HIV-1 drug resistance mutations in children after failure of first-line nonnucleoside reverse transcriptase inhibitor-based antiretroviral therapy

T Puthanakit et al. HIV Med. .
Free article

Abstract

Objectives: The aim of the study was to assess the prevalence, predictors and patterns of genotypic resistance mutations in children after failure of World Health Organization-recommended initial nonnucleoside reverse transcriptase inhibitor (NNRTI)-based treatment regimens.

Methods: We carried out a multicentre retrospective study of genotyping tests performed for all HIV-infected children at eight paediatric centres in Thailand who experienced failure of NNRTI therapy at a time when virological monitoring was not routinely available.

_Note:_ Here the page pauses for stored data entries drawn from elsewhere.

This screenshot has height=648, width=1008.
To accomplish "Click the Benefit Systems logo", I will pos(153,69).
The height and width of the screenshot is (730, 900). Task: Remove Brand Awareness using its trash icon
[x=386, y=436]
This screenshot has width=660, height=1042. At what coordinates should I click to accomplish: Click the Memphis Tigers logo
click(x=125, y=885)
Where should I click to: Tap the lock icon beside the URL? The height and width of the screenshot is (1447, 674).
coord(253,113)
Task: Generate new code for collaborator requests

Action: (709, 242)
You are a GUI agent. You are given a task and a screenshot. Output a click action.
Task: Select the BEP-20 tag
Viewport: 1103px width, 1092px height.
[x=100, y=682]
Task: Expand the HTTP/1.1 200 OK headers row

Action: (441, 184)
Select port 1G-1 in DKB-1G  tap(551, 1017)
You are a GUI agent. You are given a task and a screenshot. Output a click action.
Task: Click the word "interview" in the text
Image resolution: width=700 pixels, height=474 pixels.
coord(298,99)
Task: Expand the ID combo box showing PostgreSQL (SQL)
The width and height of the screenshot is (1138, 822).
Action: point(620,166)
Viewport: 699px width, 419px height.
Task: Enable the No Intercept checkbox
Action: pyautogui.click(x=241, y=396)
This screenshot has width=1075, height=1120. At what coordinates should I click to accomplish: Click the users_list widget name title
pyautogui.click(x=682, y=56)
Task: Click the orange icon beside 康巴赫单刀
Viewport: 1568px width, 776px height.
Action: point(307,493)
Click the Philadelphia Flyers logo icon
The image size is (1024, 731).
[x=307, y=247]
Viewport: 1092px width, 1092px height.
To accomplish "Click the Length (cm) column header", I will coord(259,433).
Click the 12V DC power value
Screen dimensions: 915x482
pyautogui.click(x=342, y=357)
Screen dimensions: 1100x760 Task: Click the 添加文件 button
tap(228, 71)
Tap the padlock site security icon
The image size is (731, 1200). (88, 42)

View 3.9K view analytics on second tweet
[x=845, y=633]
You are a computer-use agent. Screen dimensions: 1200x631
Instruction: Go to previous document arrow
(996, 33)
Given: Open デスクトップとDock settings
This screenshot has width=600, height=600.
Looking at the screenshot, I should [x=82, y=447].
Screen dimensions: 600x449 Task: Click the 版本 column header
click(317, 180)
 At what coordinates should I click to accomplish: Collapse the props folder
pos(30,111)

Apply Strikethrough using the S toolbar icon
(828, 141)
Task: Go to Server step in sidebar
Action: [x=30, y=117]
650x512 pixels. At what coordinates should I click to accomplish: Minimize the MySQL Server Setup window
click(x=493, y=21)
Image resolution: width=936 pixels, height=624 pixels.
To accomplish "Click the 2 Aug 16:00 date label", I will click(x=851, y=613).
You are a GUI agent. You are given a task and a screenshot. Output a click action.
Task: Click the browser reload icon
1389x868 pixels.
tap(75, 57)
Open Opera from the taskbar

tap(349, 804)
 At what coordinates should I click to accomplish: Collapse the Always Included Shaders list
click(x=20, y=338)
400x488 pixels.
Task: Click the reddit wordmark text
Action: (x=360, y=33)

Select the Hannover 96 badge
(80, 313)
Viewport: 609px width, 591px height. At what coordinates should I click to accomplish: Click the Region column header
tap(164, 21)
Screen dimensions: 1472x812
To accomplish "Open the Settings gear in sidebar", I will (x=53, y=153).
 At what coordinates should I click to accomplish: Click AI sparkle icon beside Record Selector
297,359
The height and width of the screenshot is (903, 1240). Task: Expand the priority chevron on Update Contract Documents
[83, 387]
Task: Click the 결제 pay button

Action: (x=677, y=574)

Results: One hundred and twenty children were included in the study. Their median age (interquartile range) was 9.1 (6.8-11.0) years, the median duration of their NNRTI regimens was 23.7 (15.7-32.6) months, their median CD4 percentage was 12% (4-20%), and their median plasma HIV RNA at the time of genotype testing was 4.8 (4.3-5.2) log(10) HIV-1 RNA copies/mL. The nucleoside reverse transcriptase inhibitor (NRTI) resistance mutations found were as follows: 85% of the children had M184V/I, 23% had at least four thymidine analogue mutations, 12% had the Q151M complex, 5% had K65R, and 1% had the 69 insertion. Ninety-eight per cent of the children had at least one NNRTI resistance mutation, and 48% had etravirine mutation-weighted scores ≥4. CD4 percentage <15% prior to switching regimens [odds ratio (OR) 5.49; 95% confidence interval (CI) 2.02-14.93] and plasma HIV RNA>5 log(10) copies/mL (OR 2.46; 95% CI 1.04-5.82) were independent predictors of at least four thymidine analogue mutations, the Q151M complex or the 69 insertion.

Conclusions: In settings without routine viral load monitoring, second-line antiretroviral therapy regimens should be designed assuming that clinical or immunological failure is associated with high rates of multi-NRTI resistance and NNRTI resistance, including resistance to etravirine.